Your objective
Below is a listing with pictures. Repeat exactly the lines starting at the one holding "This screenshot has width=313, height=313." and going on through the one holding "Screen dimensions: 206x154", and leave every picture out.

· · · ·

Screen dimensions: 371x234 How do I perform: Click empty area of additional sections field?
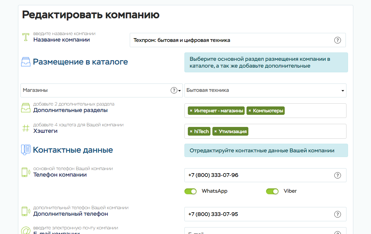(x=314, y=111)
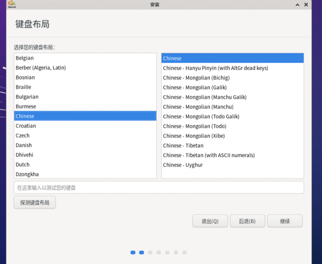
Task: Click the installer icon in title bar
Action: click(12, 4)
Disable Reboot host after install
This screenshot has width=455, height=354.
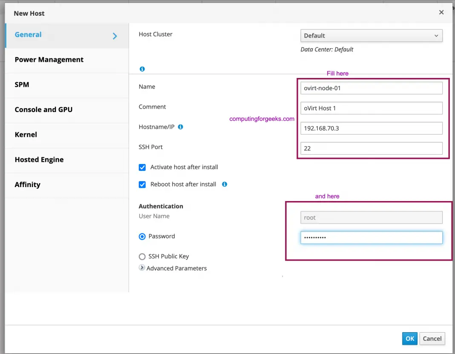(142, 184)
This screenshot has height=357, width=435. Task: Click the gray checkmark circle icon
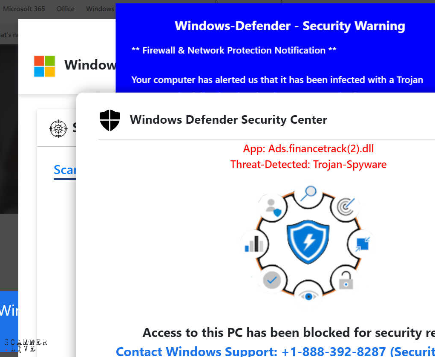[271, 280]
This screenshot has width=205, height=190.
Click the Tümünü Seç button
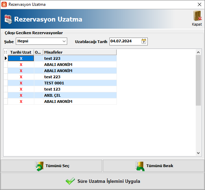[51, 166]
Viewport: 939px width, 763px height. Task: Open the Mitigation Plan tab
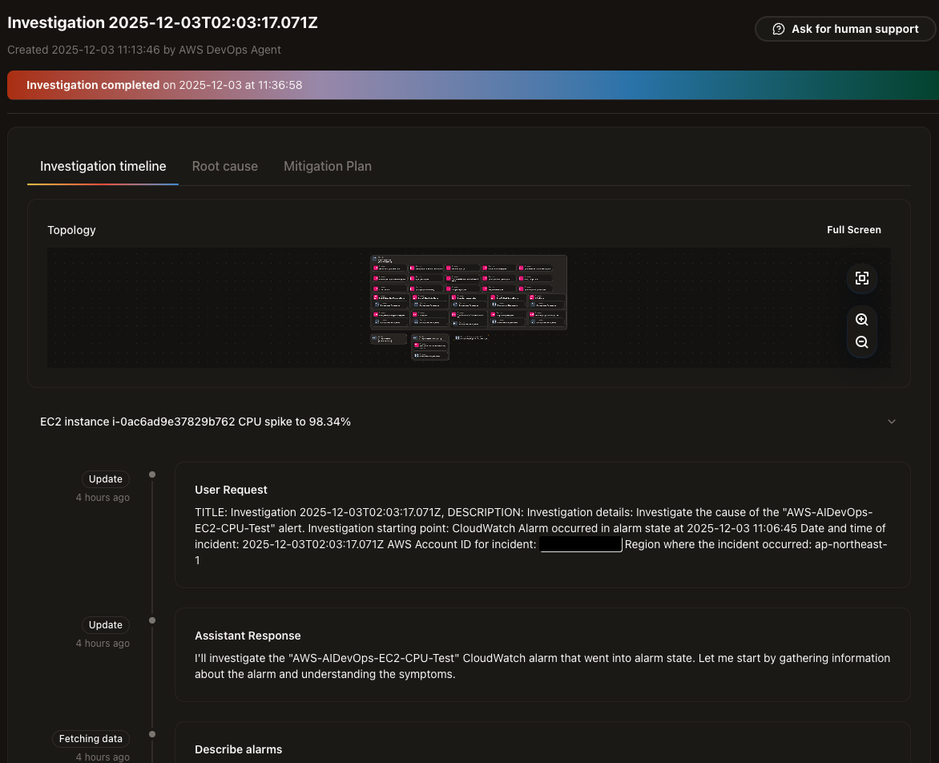click(x=327, y=167)
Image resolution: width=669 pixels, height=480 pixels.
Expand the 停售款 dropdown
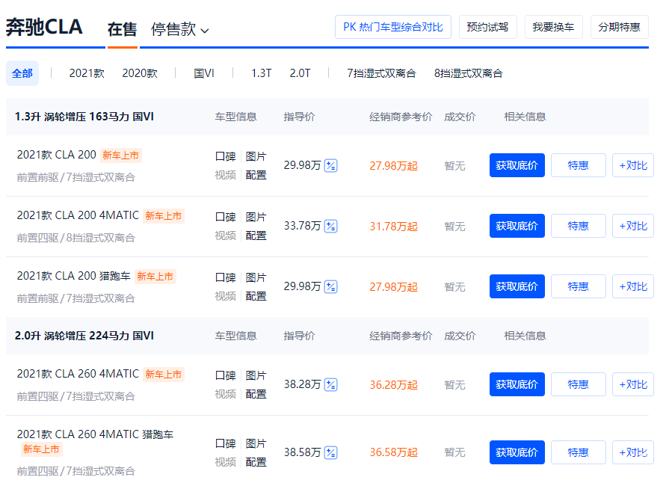coord(180,29)
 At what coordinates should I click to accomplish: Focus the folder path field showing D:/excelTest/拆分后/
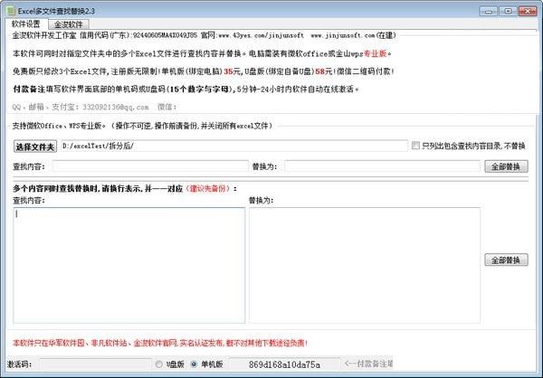(234, 146)
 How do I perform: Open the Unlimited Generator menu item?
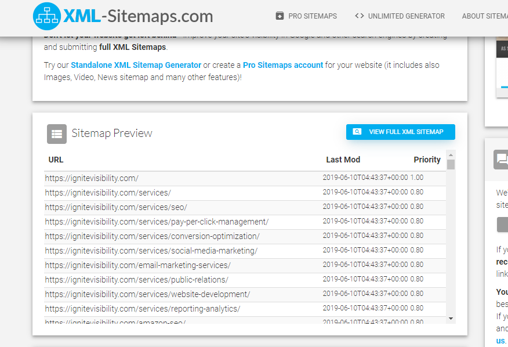pyautogui.click(x=406, y=16)
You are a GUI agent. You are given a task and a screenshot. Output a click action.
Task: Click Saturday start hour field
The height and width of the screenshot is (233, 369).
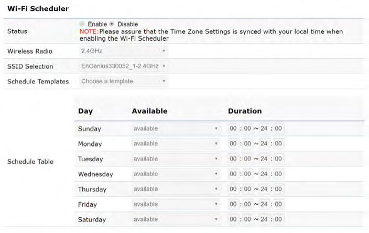pyautogui.click(x=233, y=219)
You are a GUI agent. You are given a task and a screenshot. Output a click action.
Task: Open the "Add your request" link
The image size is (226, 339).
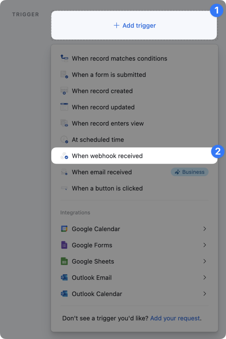click(x=175, y=318)
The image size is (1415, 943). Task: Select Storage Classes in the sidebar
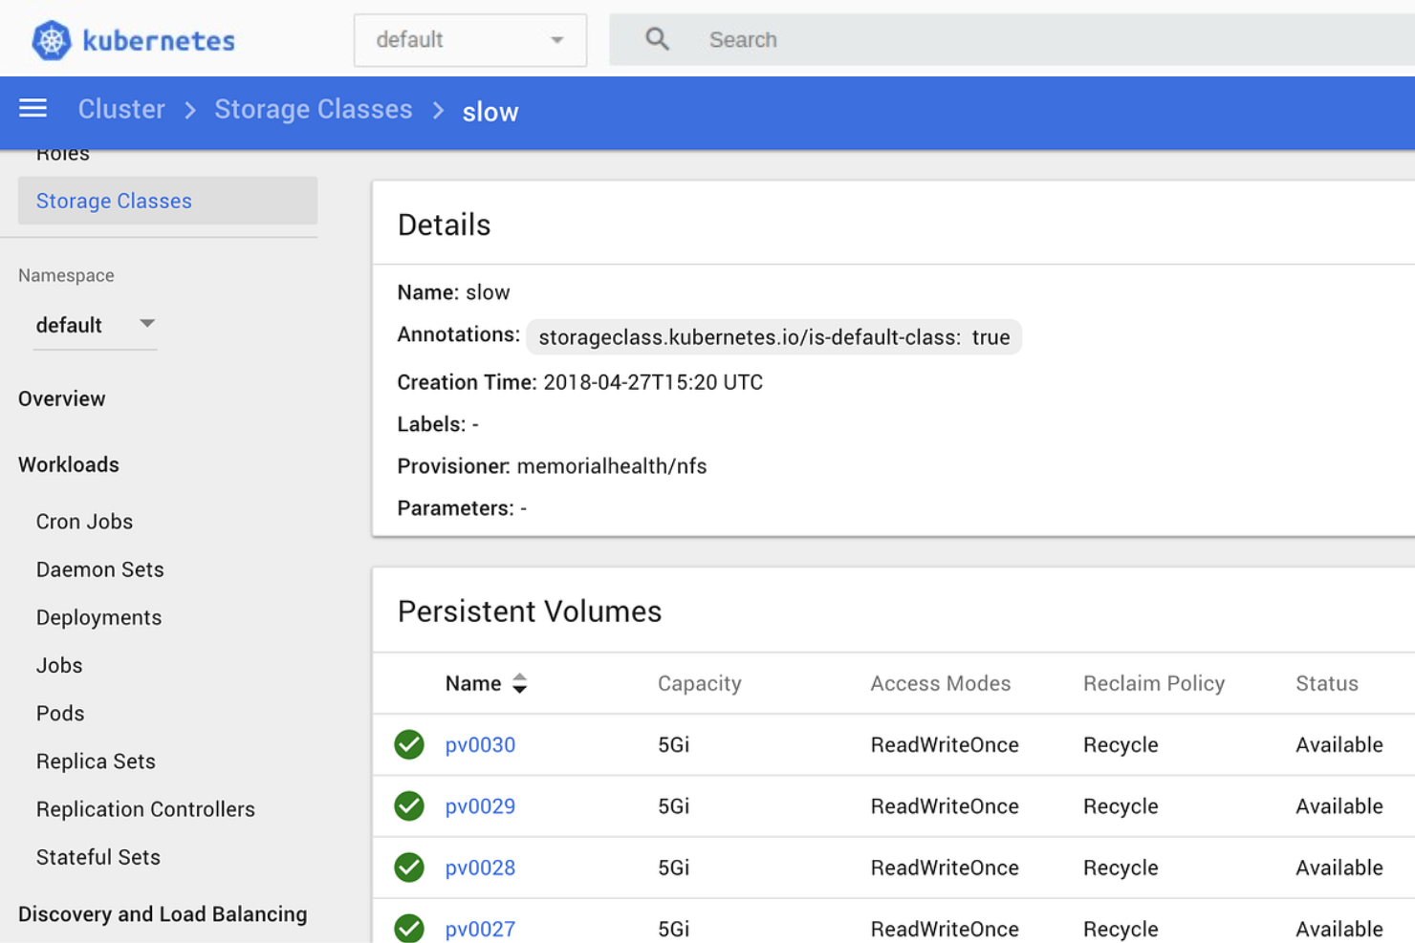point(114,201)
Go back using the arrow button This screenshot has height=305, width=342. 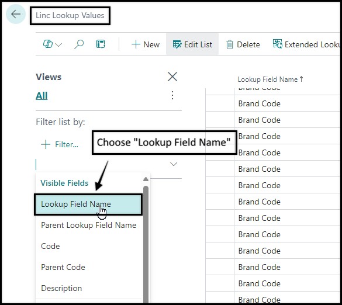[16, 15]
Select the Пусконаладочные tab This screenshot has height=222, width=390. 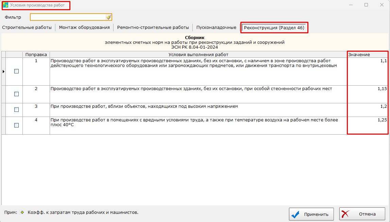click(216, 28)
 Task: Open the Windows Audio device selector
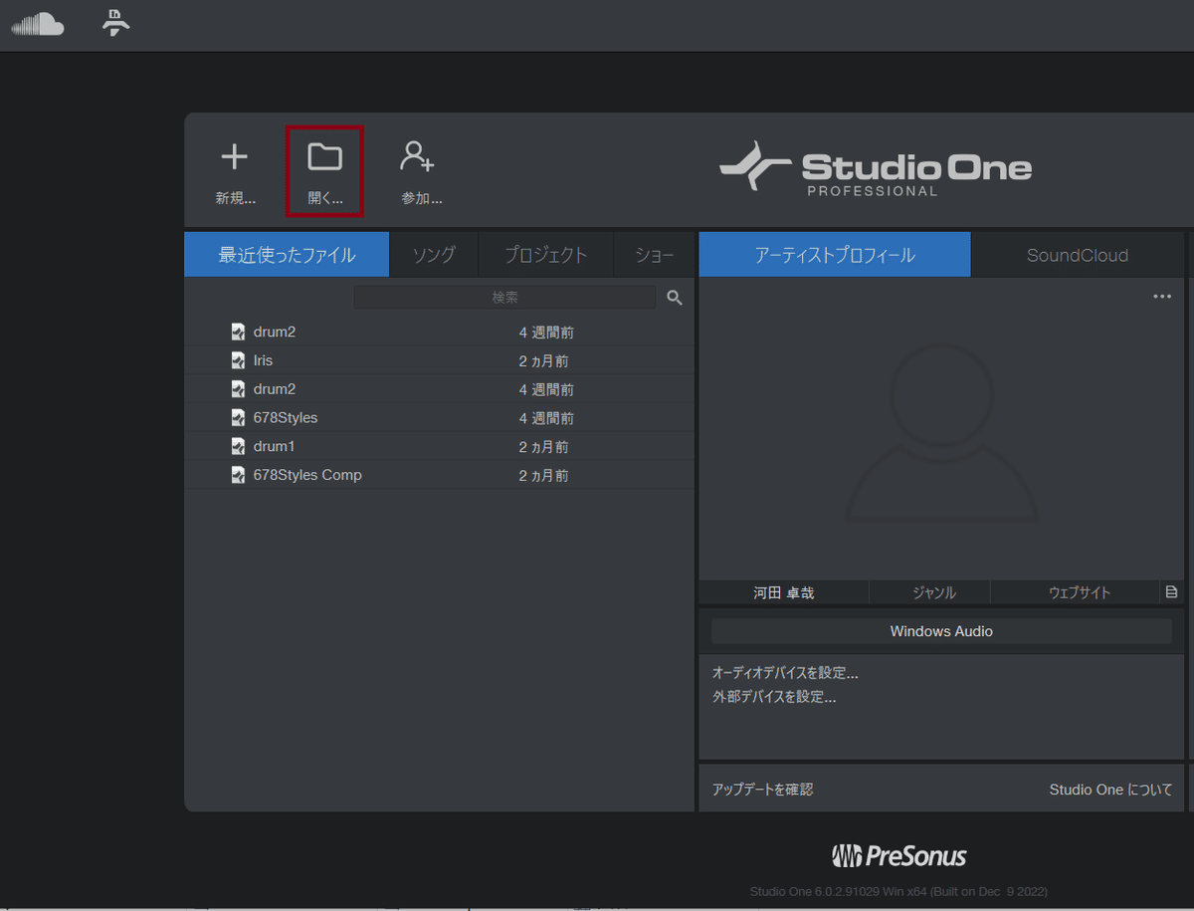[x=940, y=630]
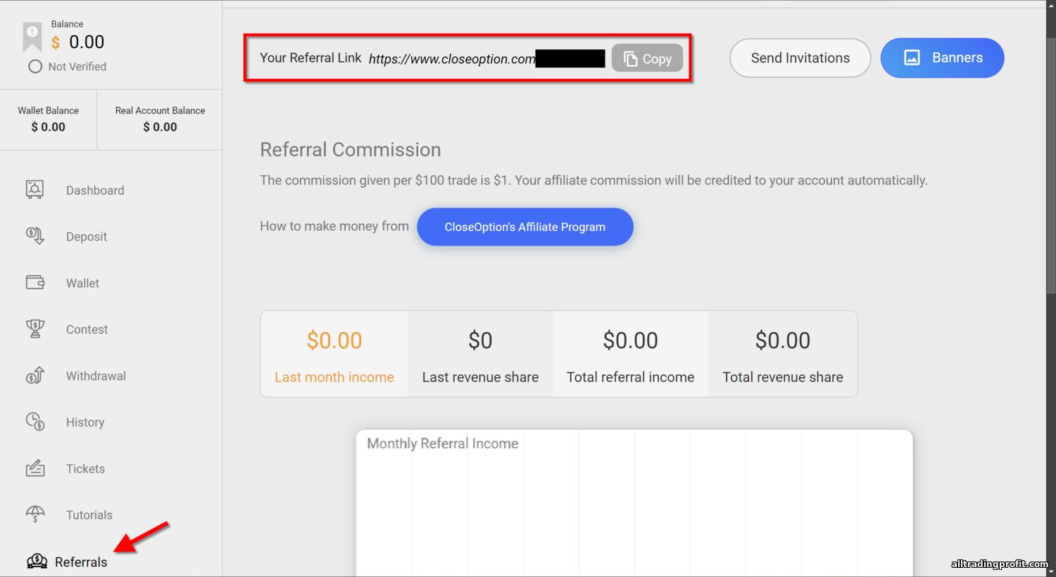
Task: Select the Last month income tab
Action: (334, 354)
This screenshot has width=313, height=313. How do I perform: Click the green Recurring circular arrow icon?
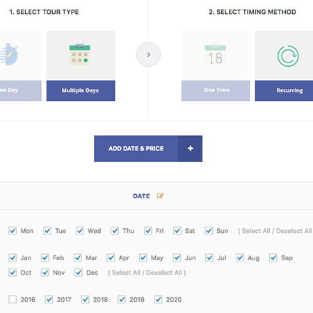288,56
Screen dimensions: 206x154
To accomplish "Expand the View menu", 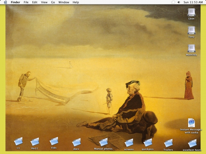I will point(44,2).
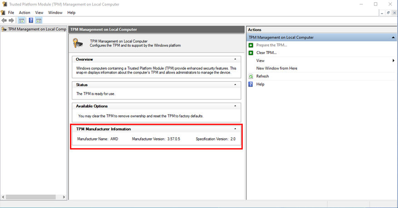398x208 pixels.
Task: Click the green Clear TPM arrow icon
Action: click(x=251, y=53)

· · · ·

Response area
This screenshot has width=313, height=313. How do I perform: Click the green Recurring circular arrow icon?
288,56
Screen dimensions: 206x154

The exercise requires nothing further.